Exhibit 3(ii) Amendments to Bylaws
At the Board of Directors meeting on November 16, 2016, the following amendments were made to the Company’s Bylaws:
Section 4.5 - Maximum Age
No person shall be eligible to serve as a Director “beyond the Annual Shareholder Meeting if he/she is seventy-two (72) years of age.”
This was changed from - “beyond December 31 in the year that he/she turns seventy (70) years of age.”
Section 4.11 - Compensation of Directors
Directors shall receive such reasonable compensation for meetings actually attended as from time to time shall be determined by the Board, and Directors may be reimbursed for reasonable expenses actually incurred while engaged in the business of the Company. Until the Director owns a minimum of 5,000 shares of FNLC stock, “75% of that Director’s” director fees will be paid through shares issued under the Company’s Employee Stock Purchase Plan.

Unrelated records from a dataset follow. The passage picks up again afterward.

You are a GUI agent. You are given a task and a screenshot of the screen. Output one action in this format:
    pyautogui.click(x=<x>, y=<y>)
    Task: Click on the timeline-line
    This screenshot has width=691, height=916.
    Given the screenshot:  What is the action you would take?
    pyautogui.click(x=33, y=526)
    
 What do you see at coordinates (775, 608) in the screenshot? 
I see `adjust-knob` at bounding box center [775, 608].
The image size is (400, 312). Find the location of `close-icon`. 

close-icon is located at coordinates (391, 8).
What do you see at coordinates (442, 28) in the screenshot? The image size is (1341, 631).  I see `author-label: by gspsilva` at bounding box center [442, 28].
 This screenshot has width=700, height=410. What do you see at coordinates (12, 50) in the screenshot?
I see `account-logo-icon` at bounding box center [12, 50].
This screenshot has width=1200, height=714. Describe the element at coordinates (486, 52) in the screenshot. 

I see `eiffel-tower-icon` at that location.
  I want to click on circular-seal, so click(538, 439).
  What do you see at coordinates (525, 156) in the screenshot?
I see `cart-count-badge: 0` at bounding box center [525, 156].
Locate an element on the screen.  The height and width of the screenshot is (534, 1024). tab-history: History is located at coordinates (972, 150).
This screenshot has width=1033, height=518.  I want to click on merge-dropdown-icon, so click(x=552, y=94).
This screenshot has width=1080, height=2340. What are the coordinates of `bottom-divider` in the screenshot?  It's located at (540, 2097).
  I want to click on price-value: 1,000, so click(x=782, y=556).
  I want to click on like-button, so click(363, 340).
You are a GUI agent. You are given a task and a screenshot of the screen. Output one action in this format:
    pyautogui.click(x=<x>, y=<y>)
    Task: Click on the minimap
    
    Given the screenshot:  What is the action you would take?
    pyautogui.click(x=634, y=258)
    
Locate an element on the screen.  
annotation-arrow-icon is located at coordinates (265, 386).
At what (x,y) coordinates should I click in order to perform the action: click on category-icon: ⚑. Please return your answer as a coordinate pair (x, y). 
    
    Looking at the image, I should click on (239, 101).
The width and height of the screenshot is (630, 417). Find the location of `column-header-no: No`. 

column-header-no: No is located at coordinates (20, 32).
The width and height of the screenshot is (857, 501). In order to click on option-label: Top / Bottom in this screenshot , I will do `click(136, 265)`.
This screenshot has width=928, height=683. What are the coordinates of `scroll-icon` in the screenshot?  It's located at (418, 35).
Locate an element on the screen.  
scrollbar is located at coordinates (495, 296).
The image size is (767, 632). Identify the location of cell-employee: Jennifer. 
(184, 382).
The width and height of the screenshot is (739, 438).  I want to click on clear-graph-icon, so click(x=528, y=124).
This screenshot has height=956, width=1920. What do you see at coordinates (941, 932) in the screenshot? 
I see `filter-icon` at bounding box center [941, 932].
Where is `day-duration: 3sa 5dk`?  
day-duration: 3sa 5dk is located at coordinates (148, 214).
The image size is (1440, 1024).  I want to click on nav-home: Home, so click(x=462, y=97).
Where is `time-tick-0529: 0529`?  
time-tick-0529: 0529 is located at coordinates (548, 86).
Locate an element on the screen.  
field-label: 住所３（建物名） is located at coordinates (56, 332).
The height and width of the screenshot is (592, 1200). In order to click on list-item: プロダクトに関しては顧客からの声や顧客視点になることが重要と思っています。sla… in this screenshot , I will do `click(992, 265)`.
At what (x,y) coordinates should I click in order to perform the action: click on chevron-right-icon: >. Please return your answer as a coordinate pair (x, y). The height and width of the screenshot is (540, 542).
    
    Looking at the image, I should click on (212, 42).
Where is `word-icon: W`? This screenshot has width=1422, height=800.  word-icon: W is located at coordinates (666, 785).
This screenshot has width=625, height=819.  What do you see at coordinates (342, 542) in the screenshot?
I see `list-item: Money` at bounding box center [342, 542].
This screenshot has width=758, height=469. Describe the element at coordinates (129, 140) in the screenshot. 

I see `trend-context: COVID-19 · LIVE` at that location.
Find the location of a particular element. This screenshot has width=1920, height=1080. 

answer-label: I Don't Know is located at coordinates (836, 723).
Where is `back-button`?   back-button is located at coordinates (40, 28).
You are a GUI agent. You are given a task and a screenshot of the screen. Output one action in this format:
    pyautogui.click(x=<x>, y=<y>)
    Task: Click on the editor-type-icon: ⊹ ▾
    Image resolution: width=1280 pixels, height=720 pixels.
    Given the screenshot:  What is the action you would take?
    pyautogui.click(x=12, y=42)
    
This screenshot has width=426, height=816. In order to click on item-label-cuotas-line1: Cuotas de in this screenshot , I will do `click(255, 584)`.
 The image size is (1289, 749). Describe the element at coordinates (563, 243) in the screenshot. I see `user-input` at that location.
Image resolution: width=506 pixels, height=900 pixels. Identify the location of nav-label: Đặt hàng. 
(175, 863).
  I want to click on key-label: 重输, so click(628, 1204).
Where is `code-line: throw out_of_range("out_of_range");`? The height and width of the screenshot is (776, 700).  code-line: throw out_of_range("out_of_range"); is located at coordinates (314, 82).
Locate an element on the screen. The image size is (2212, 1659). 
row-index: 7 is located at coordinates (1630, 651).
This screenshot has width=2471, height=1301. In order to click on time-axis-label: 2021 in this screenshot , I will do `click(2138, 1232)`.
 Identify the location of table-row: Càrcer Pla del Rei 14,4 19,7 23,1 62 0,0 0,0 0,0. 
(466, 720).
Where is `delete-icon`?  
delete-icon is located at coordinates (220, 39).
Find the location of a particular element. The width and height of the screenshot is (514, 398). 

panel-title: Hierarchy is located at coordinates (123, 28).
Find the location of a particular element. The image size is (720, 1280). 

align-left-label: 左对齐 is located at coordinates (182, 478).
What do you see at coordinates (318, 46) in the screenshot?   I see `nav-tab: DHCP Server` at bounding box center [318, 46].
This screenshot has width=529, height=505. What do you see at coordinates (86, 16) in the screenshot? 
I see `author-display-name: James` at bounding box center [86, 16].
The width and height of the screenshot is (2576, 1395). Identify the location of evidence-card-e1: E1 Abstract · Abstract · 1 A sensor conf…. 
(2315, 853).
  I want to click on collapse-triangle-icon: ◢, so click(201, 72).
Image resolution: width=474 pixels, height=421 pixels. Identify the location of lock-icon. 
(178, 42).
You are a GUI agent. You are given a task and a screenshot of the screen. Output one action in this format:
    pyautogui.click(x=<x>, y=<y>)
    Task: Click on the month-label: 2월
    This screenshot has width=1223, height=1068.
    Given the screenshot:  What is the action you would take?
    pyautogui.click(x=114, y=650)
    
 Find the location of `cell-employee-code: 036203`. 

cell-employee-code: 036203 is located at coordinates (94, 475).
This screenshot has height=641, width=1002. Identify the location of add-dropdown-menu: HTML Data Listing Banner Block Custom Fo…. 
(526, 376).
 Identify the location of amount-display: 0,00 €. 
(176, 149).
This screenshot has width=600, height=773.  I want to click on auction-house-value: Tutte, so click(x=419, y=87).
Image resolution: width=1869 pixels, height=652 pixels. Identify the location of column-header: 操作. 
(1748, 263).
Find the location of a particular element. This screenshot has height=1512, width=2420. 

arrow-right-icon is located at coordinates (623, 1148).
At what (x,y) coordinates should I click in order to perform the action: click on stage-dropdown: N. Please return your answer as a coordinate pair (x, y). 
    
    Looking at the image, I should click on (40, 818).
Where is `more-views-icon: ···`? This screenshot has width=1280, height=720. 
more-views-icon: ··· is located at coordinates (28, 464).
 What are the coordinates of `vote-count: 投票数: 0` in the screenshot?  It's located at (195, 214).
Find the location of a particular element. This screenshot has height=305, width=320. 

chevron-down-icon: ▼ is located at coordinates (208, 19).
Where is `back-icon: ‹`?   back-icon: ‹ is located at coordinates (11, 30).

Removed 75% “of the net after taxes” of that Director’s director fees
Section 5.1 - Offices to be Filled, Election, Oath, Compensation, Vacancies, Bonds
Compensation of officers shall be fixed by the “Compensation Committee.”
This was changed from the “Board.”
Section 5.3 - Executive Vice President
The Board may (but shall not be required to) elect one or more Executive Vice Presidents who shall perform such duties as may be specifically designated by the President or by the Board. In the case of death, absence or disability of the President, the Board “shall implement the previously approved succession plan.”
This was changed from “shall appoint an Executive Vice President to act in the President’s stead.”